• EXERCISE INSTRUCTIONS: Transcribe the whole listing exactly; the images stay out.

• SOURCE MATERIAL:
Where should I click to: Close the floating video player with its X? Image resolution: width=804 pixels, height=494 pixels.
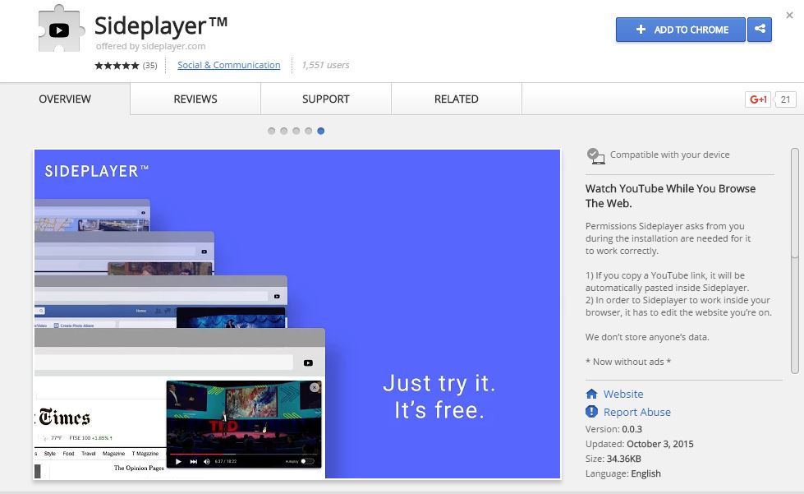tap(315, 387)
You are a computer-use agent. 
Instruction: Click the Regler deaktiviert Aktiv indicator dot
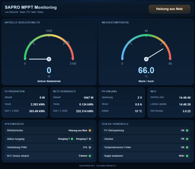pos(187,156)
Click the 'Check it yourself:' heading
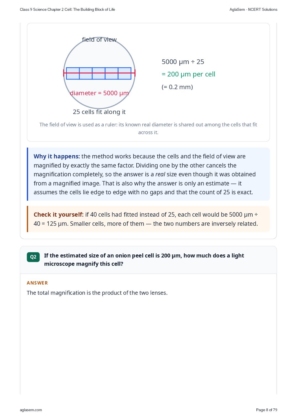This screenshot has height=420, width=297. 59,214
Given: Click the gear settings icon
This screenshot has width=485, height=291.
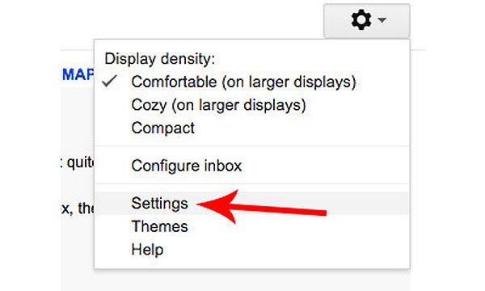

• RESULT:
Where should I click to: Close the floating video player with its X? Image resolution: width=804 pixels, height=494 pixels.
tap(315, 387)
You are a computer-use agent. 
Instruction: Click the Regler deaktiviert Aktiv indicator dot
pos(187,156)
Click the 'Check it yourself:' heading
This screenshot has height=420, width=297. 59,214
Given: Click the gear settings icon
This screenshot has width=485, height=291.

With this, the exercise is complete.